The benchmark diesel price used for most fuel surcharges did something this week that had not happened since April 2021: nothing.
For the second consecutive week, the Department of Energy/Energy Information Administration posted a price of $3.806 a gallon for the closely watched number.
Diesel futures markets had been trending higher for the past two weeks, pulling up wholesale prices with it. That suggested that after last week’s 3.9-cent increase, just the third in 23 weeks, retail diesel markets might be ready to reverse their long decline.
Also lending a hand to that argument: The retail diesel price relative to the wholesale price, as measured by the FUELS.USA spread in SONAR, declined Monday to its lowest level since January, coming in at $1.175 a gallon. But retailers appear not to be lifting their prices yet in reaction to higher wholesale numbers, resulting in that spread continuing to stay as low as it has been all year.
Diesel markets will be looking this week to see if an eye-opening number from last week was a one-time aberration or whether it reflects a significant downturn in demand that may last.
The weekly EIA statistical report estimates demand under the heading of “Product Supplied.” And that figure for nonjet fuel distillates, which is roughly 90% diesel, came in at 2.969 million barrels a day. (Jet fuel is a distillate but statistics on its supply, demand and inventories are separate in the EIA report.)
To illustrate how low that number is, product supplied for distillate in the past 10 years has been less than 3 million b/d only seven times. Six of those were around the Christmas and New Year’s holidays. The other was near the start of the pandemic.
Average product supplied for the first weekly report of July over the past seven years is 3.78 million b/d. The data reported last week would have been for the week that included July Fourth, but the first weekly report for July virtually always does as well. That is what made last week’s number stick out, and why the data that comes in at this week — the report is released Wednesday — will be so closely watched.
Oil markets are always the battleground for bulls and bears, but the differences in outlook appear particularly stark in recent weeks.

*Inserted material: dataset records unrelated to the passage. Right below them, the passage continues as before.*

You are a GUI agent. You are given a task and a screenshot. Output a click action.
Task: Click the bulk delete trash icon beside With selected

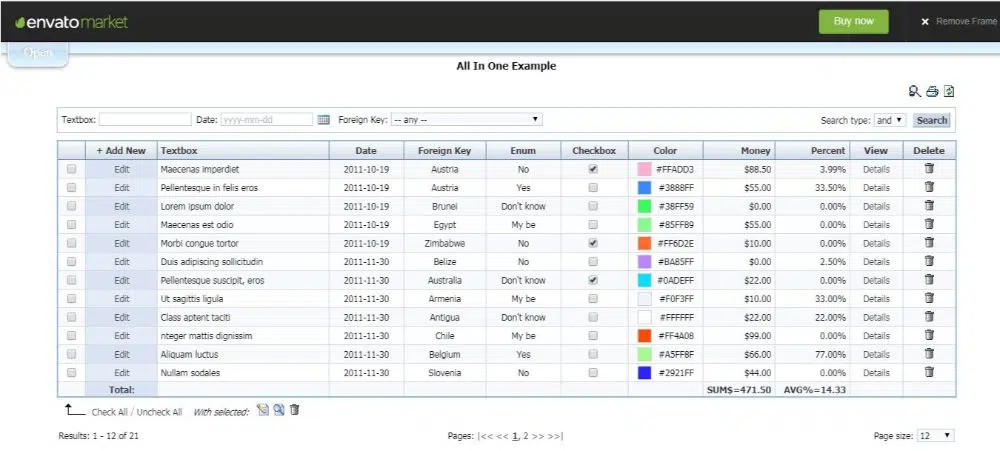click(295, 410)
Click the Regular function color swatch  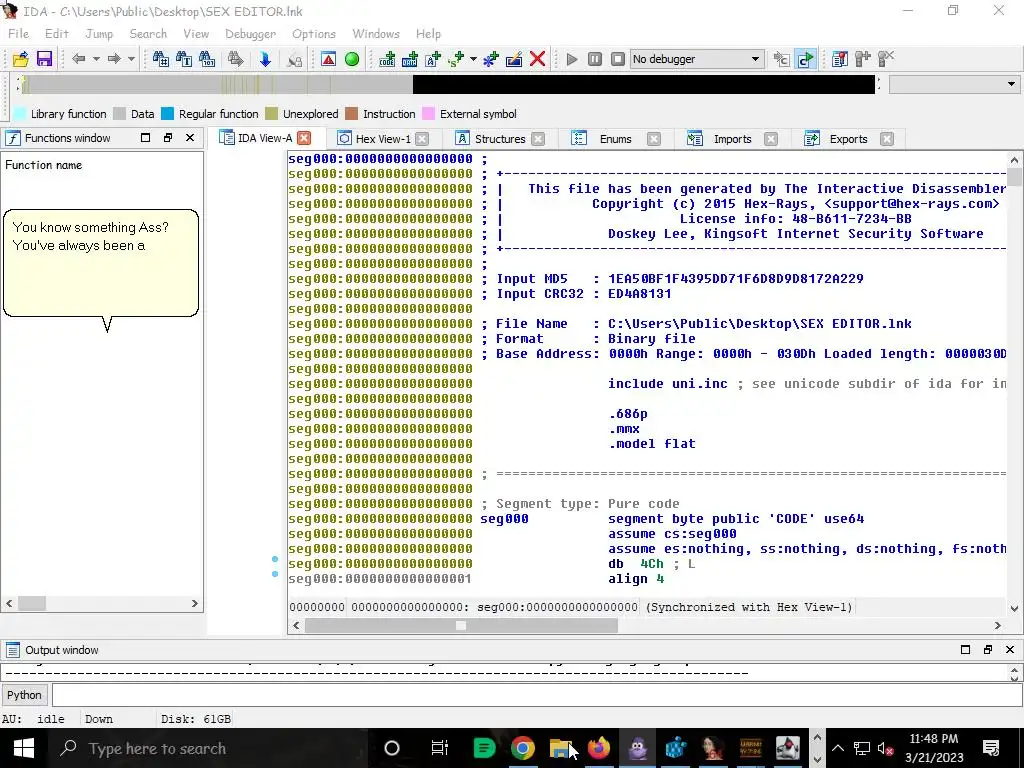(x=168, y=114)
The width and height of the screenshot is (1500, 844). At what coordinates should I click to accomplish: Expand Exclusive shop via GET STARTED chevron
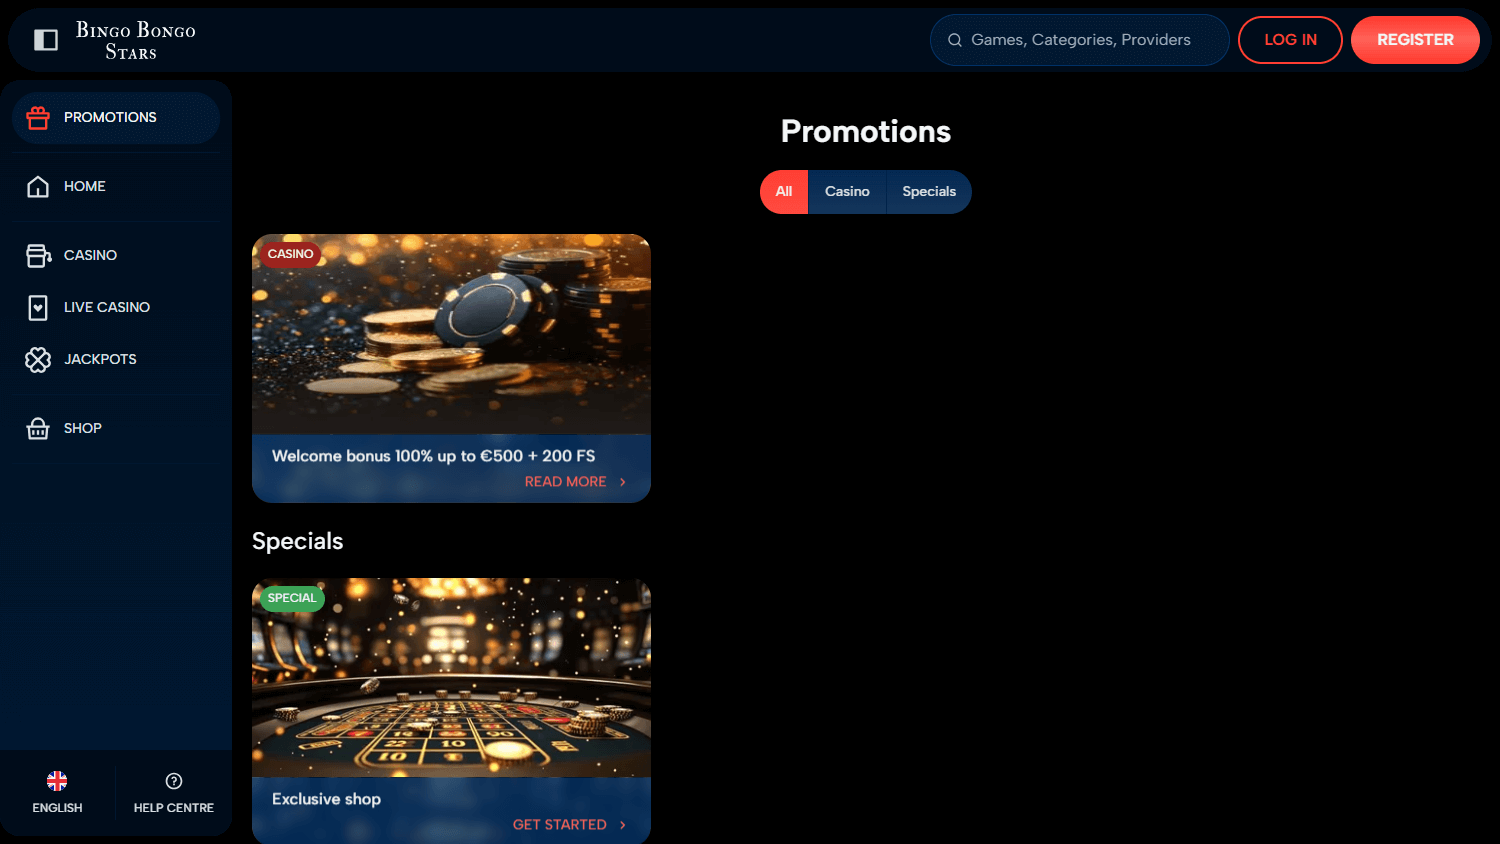622,824
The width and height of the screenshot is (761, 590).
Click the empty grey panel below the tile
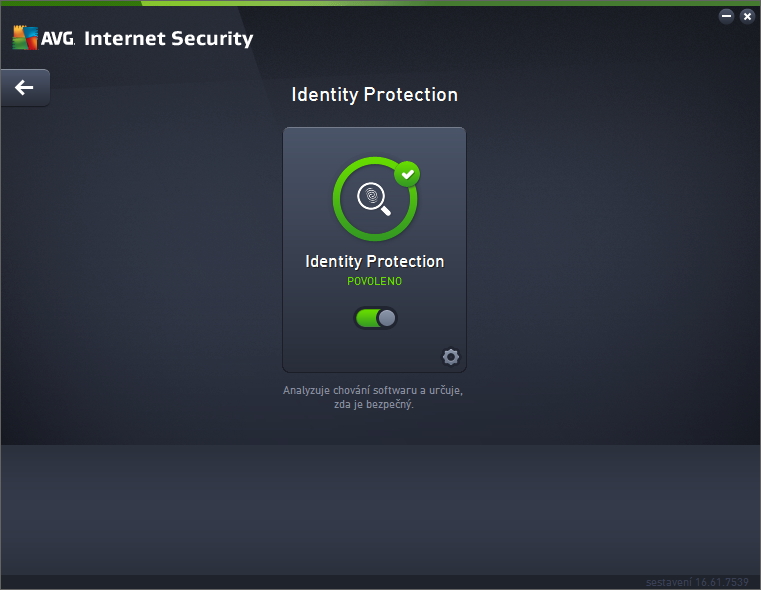380,508
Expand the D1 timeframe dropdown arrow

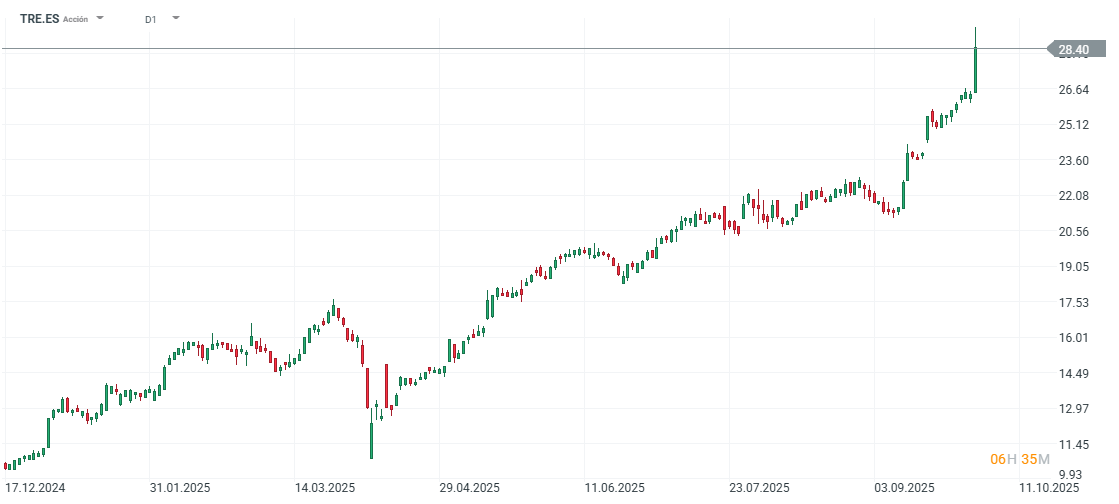176,18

The bull case can be found in the balance numbers provided by organizations such as the International Energy Agency, which sees tightening supply through the rest of the year, driven by promised cuts implemented by the OPEC+ nations and the probability that rising U.S. output may be running out of steam.

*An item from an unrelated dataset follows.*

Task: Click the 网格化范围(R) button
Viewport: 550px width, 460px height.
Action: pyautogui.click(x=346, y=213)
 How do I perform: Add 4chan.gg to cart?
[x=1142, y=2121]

The bear case was best summed up in a Bloomberg report that quoted industry legend Ed Morse, the global head of commodity strategy at Citi.

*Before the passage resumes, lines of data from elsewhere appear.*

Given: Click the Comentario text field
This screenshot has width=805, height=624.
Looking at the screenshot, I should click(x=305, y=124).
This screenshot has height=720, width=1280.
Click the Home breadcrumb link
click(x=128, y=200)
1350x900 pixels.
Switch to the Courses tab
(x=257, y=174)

The report quoted Morse as saying “the bulls got it all wrong.” He cited as bearish factors a recovery in China that by most accounts has been tepid; a lingering recession in Europe (as illustrated in this Wall Street Journal story that declares in its headline “Europeans are becoming poorer”); and Morse’s view that “we still don’t know if the U.S. will have a hard landing.”
There have been other bearish arguments made on the back of production from several nations that aren’t sticking to the script of lower output. The Wall Street Journal reported last week that Iranian crude exports of about 1.6 million b/d are the highest in five years and double last year’s level.
There are even reports that Chinese crude production, never a significant factor and a number that has been stuck at or below 4 million b/d for years, is starting to increase.
In a note to investors, the bull case was spelled out by HDI Research. It cited the deficit of supply to demand cited by the IEA and others, stagnant U.S. production, and the cuts announced by Saudi Arabia, Russia and OPEC+ that S&P Global Commodity Insights reported last week had reduced output from OPEC+ in June to 41.34 million b/d, down from about 42 million b/d in April but virtually unchanged from May.
Oil markets have been reacting more to the bullish case, at least until the past few days. World crude benchmark Brent settled at $72.26 a barrel on June 27 and climbed to a settlement of $81.36 Thursday. But two consecutive days of decline pulled it down to $78.50 Monday.
Ultra low sulfur diesel on the CME commodity exchange has closely tracked the movements in Brent. The spread between Brent and ULSD has been mostly steady near 69 cents a gallon for the past several trading days. On an outright basis, ULSD has tracked the movements in Brent, settling at $2.4794 a gallon on July 6, rising as high as a settlement of $2.6104 on Thursday and then moving down Monday to $2.5642.